District, Secretaries Union contract negotiations reach stalemate, mediator requested

The Snoqualmie Valley School District and its small secretaries union (SVASA) have been negotiating a new contract since last spring, spending approximately 75 hours at the bargaining table, but have reached a stalemate over contract duration – something that has led the district to request a mediator in an effort find a solution.

Snoqualmie Valley School District secretaries say they are ‘bamboozled’ by the school board’s authorization for mediation since both sides have agreed on nearly every issue on the bargaining table  – except the contract’s duration. SVASA is looking for a two-year contract while the district wants three years.

“After being locked in to our previous four-year contract, which was extended for a fifth year, we simply want more flexibility this time around,” SVASA President Karen Seiser said. “Because there are new funds coming from the legislature and because we want to have the freedom to negotiate after two legislative budget cycles, we feel a two-year contract is what we need.”

According to a district announcement, its bargaining team requested a mediator at the November 27th bargaining session and will seek help  from the state Public Employment Relations Commission (PERC).

The district said to date, “the SVASA and SVSD bargaining teams have over 20 Tentative Agreements in place, as a result of 17 bargaining sessions together. While significant progress has been made, there are few contract terms that remain unresolved. Many school districts across the state have faced challenges this year during collective bargaining — due to legislative changes in the state’s funding system for K-12 education, and the implications of those changes on district operations, compensation and staffing.”

In late October SVSD said it had offered secretaries an average 14% raise over three years. The union was requesting raises to what it called a living wage, or roughly $25/hour for the Snoqualmie Valley area. The average salary for a SVSD secretary last year was roughly $21/hour.

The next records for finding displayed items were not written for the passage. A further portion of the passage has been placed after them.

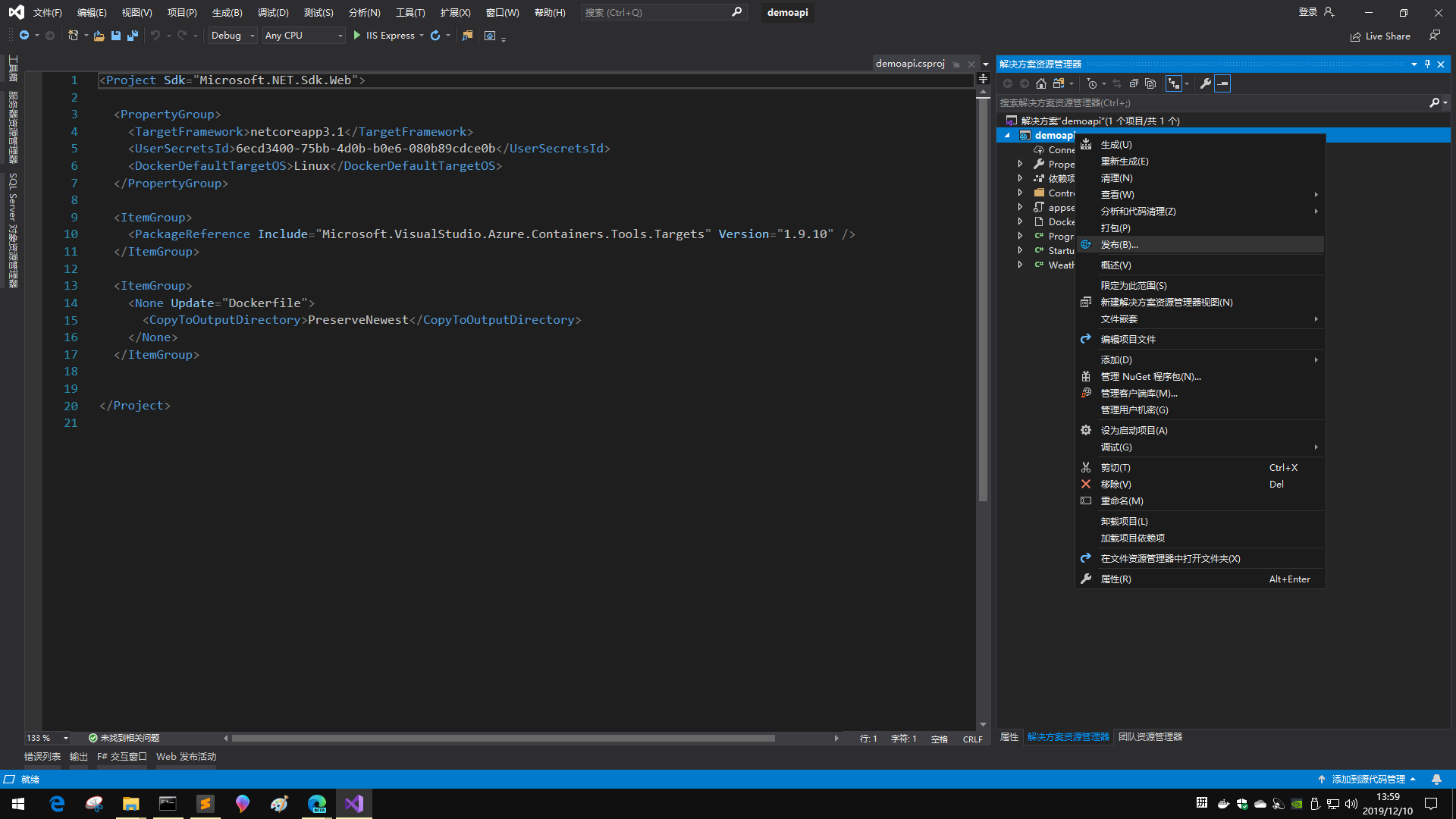Open the Live Share icon

pos(1356,36)
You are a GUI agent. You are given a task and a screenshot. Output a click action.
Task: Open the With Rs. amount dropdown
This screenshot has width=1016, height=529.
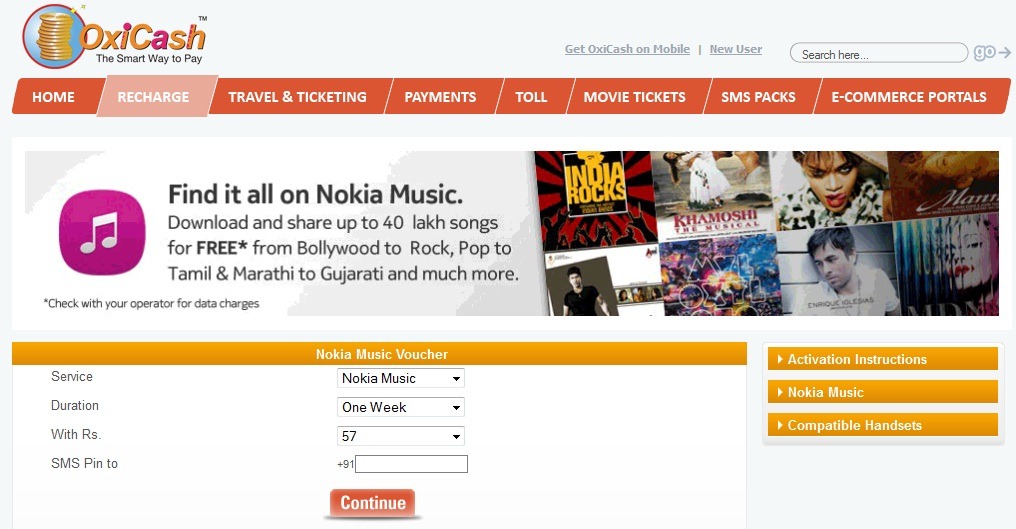[401, 436]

SVSD has since upped its offer. Its latest proposal is a three-year average 18% raise, with the majority of the increases coming in the first year.  The district said the salary proposal is based on “comparative methodology” that it has used successfully with all other employee groups in recent years where the wages of four neighboring districts – Lake Washington, Riverview, Issaquah and Tahoma – are used to quantify competitive wages in similar positions.

You can see the district’s wage proposal compared to current wages HERE.

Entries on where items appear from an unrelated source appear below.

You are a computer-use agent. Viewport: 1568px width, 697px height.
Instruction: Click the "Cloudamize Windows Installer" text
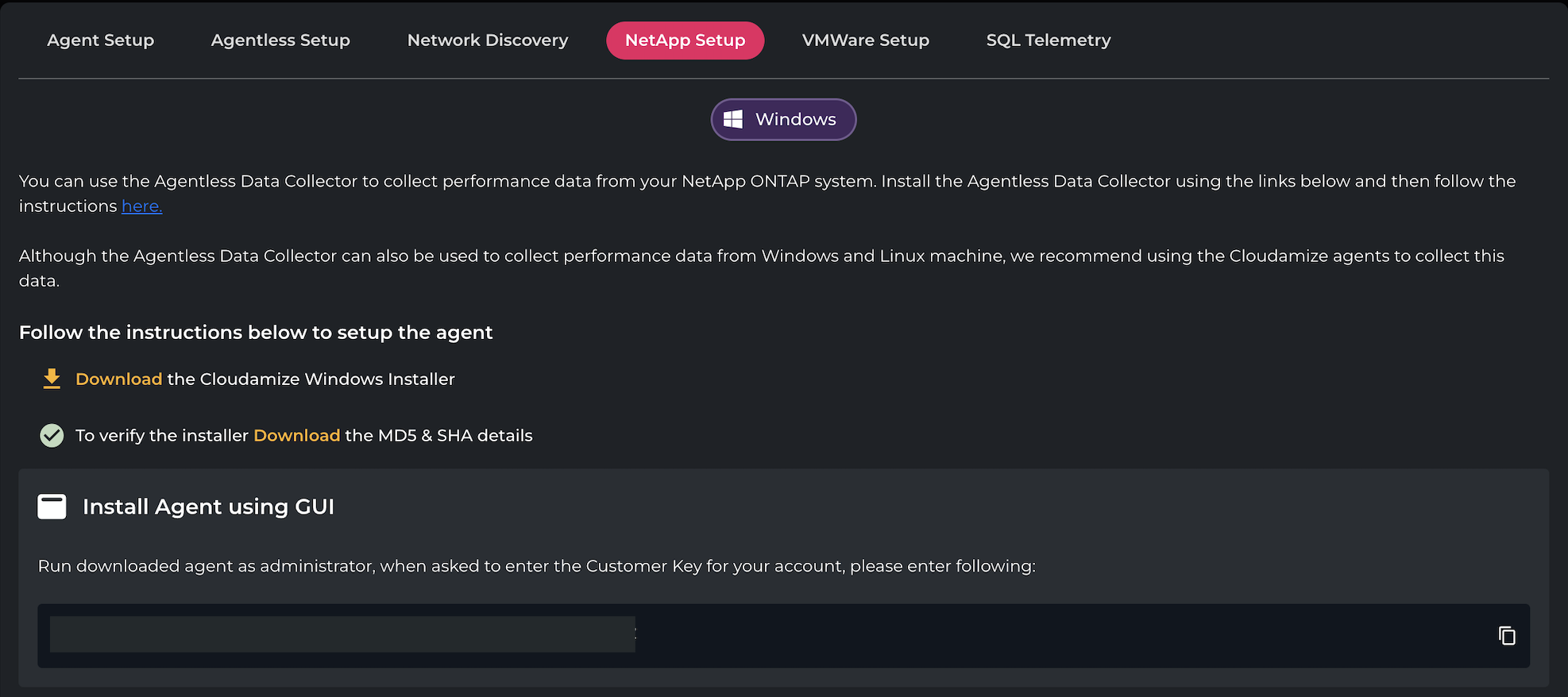click(327, 379)
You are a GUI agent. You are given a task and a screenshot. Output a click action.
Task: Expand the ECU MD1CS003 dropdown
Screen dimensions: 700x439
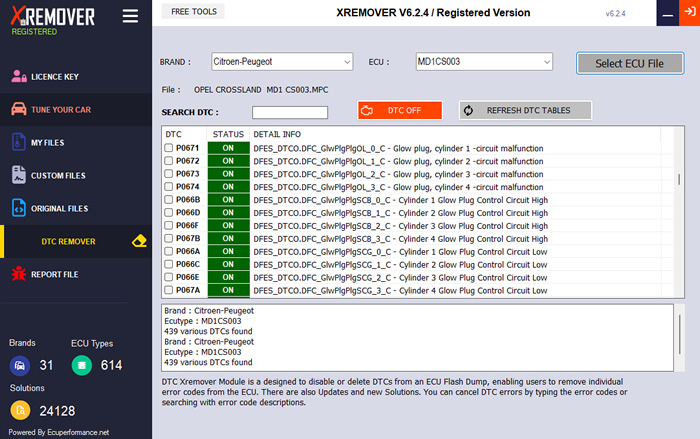point(484,62)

Seiser says since negotiations have taken so long, this time, her members feel a contract with a shorter duration will help rebuild trust that they’ve lost in this last go around. She said, “It seems odd that our school board members wouldn’t simply agree to the two-year contract rather than taking up a mediator’s time.”

The district said given that negotiations require significant time and resource investment, it feels it needs to secure a three-year contract, a duration period it noted is also similar to contract settlements in neighboring districts. A two-year secretary union contract would also have SVSD negotiating with all three of its unions simultaneously in the future, which it said limits it in “providing the requisite time that each negotiation deserves.”

Seiser said two legislative sessions could mean a change by the state in salary funding or levy money. SVASA wants the ability to negotiate sooner. She said they extended their last contract an additional year when approached by the district, which pushed that contract to five years. Seiser said union members potentially missed out on opportunities with that long contract.

This fall, union members have held multiple picketing sessions and spoke out at school board meetings in an effort to reach what they consider and fair and living wage contract. The teacher’s union has also been lending support to the secretaries.

Via announcement, the district said it “remains committed to employment agreements that are competitive and similar in duration with other school districts in our area, while being fiscally responsible to our community. We appreciate the time and energy that both bargaining teams have devoted to the negotiations process, and hope that the assistance of mediation will help reach a mutually agreeable solution soon.”

More negotiation sessions will depend on state mediator availability. Until a new contract deal is reached, SVASA’s current contract remains in place for the 2018-19 school year.

 

Union members picketing before a SVSD School Board meeting in October.